▶ **Task directions**
Exact copy, no pictures: every line from the one that contains "At what coordinates" through the end of the data below, and nothing else.

[Extracted records]
══════

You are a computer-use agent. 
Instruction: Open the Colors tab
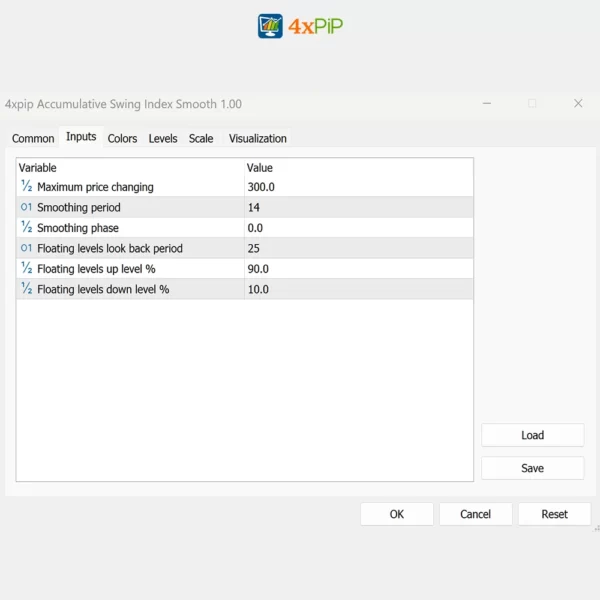coord(122,139)
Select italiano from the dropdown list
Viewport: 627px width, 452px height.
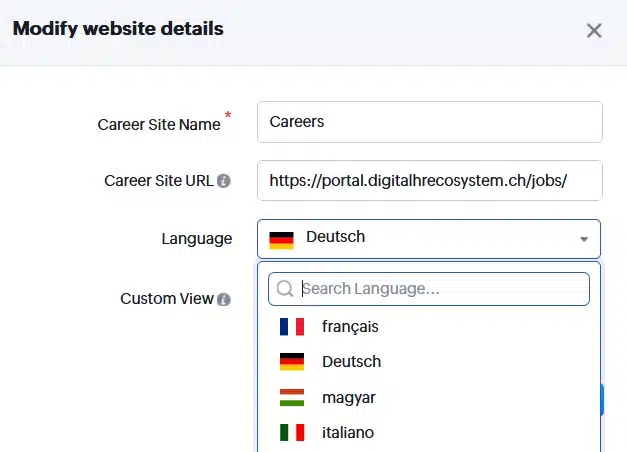[348, 433]
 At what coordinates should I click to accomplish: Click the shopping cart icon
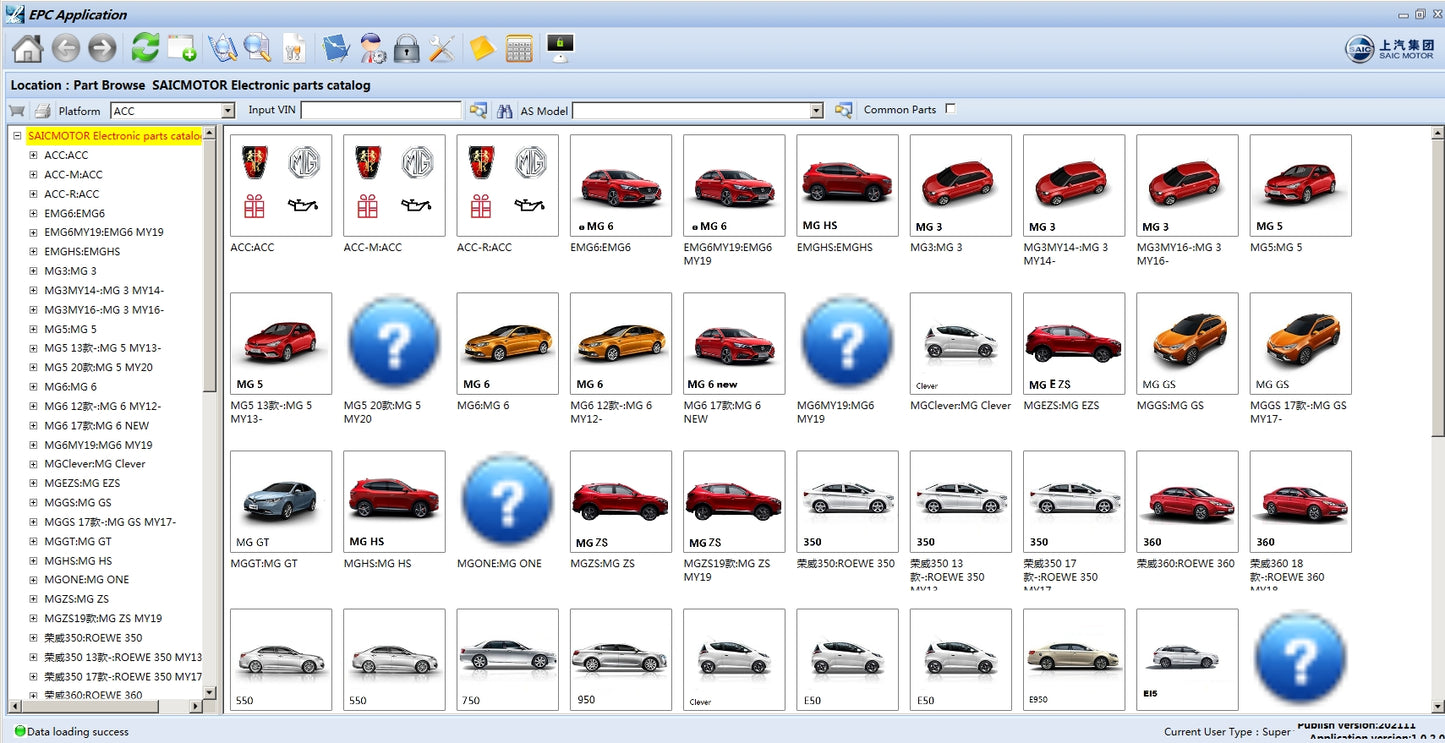(17, 111)
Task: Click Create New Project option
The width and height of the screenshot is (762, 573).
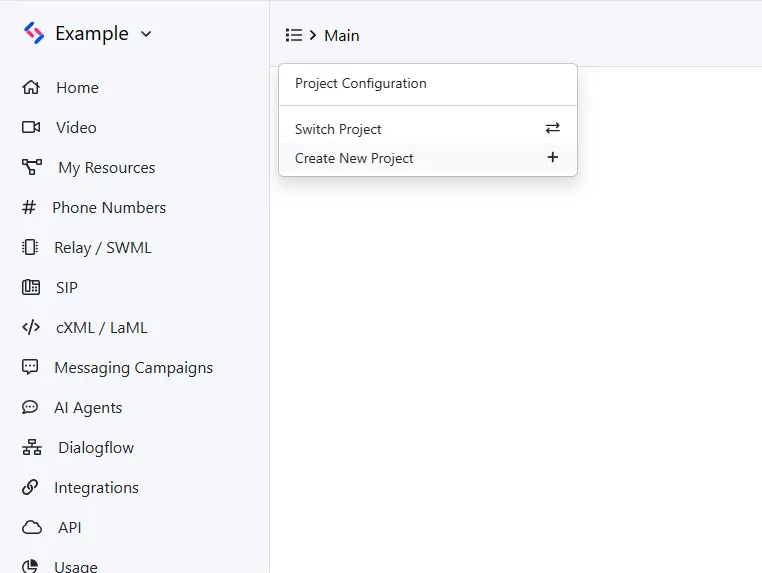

══════

▶ **Answer box**
 At what coordinates should I click to accomplish: Click the shopping cart icon
(17, 111)
Task: Click Create New Project option
The width and height of the screenshot is (762, 573).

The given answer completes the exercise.